◆ **DATASET ENTRIES**:
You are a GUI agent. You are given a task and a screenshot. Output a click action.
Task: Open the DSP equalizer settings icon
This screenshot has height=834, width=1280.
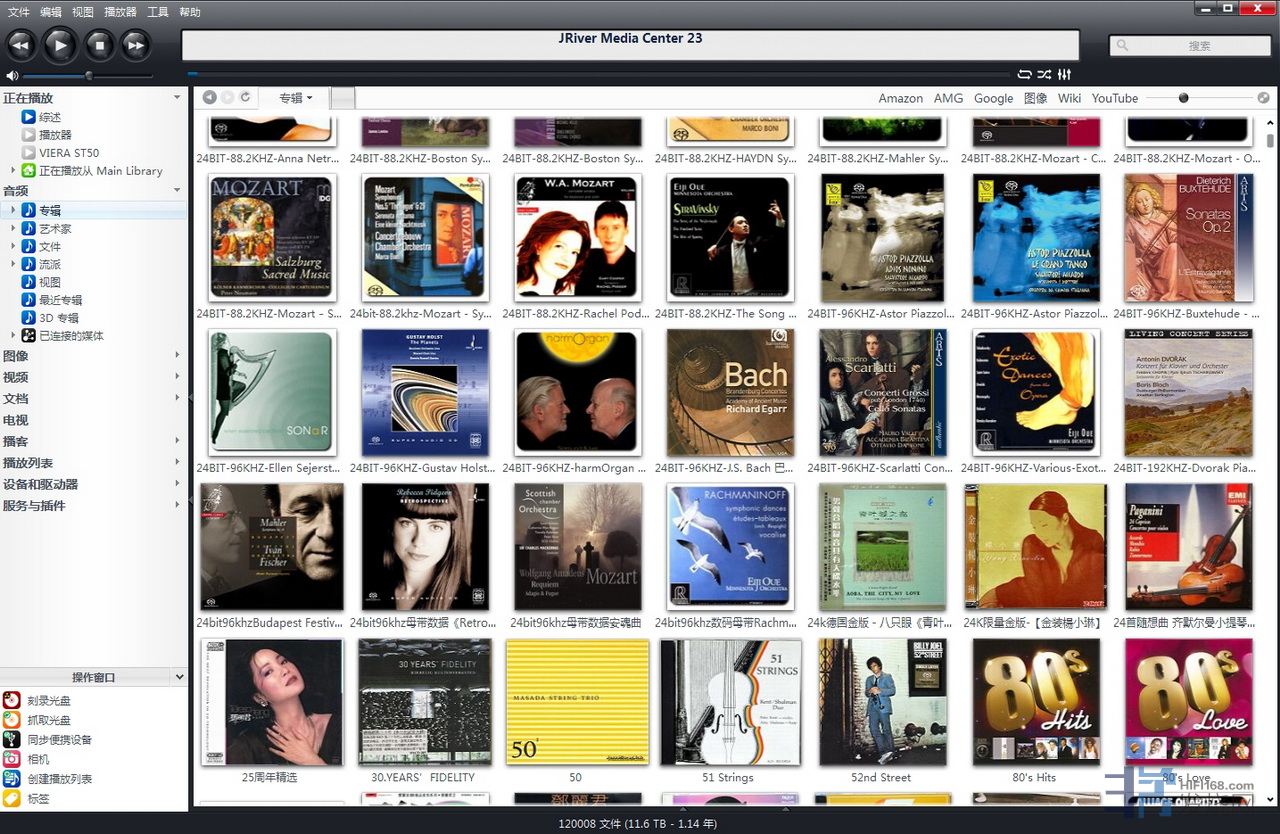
--
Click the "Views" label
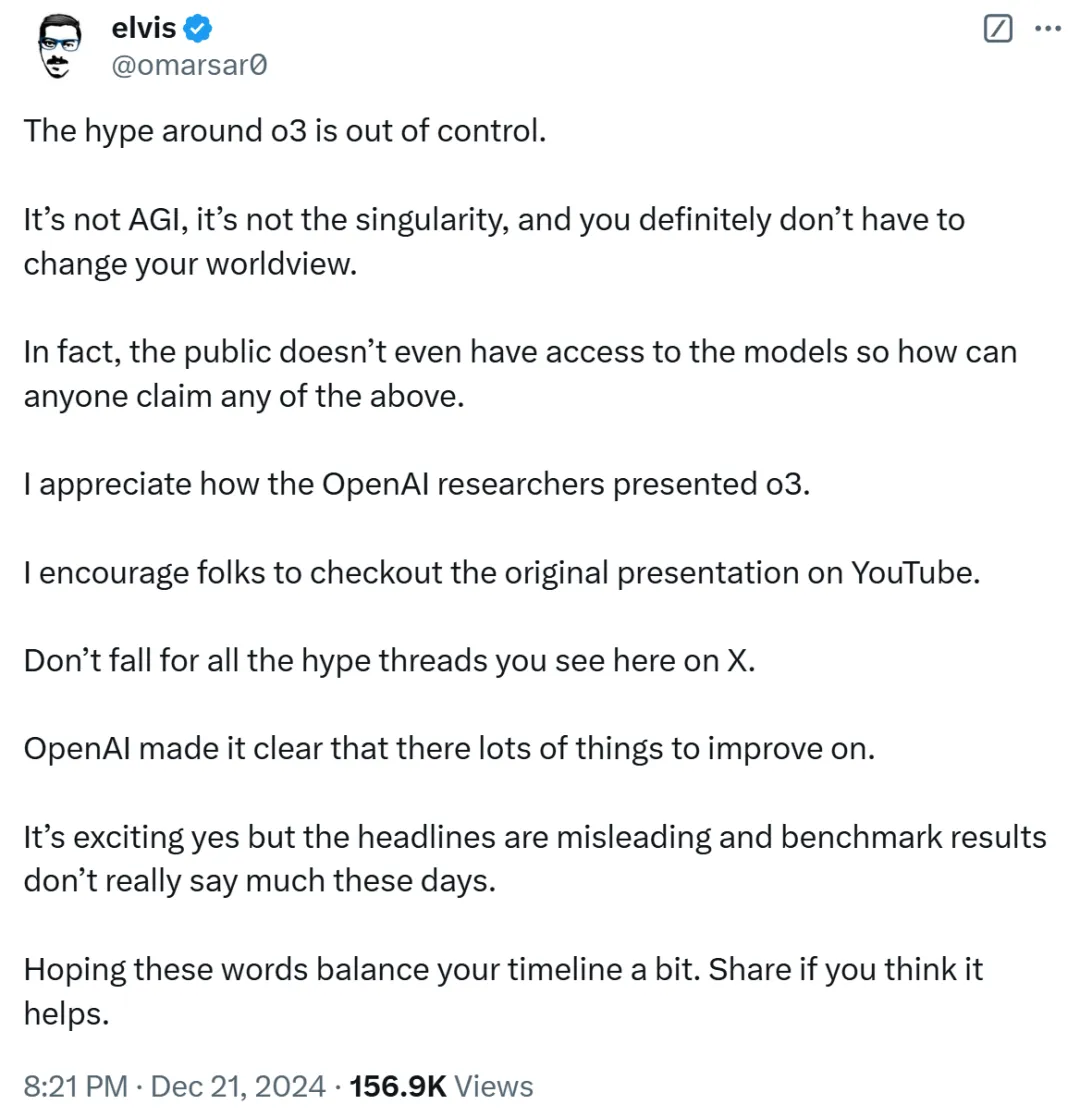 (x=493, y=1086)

◆ **REQUIRED ACTION**: Copy each line of the listing above that contains the word "screenshot".

◆ **YOUR RESPONSE**:
You are a GUI agent. You are given a task and a screenshot. Output a click action.
This screenshot has height=834, width=1280.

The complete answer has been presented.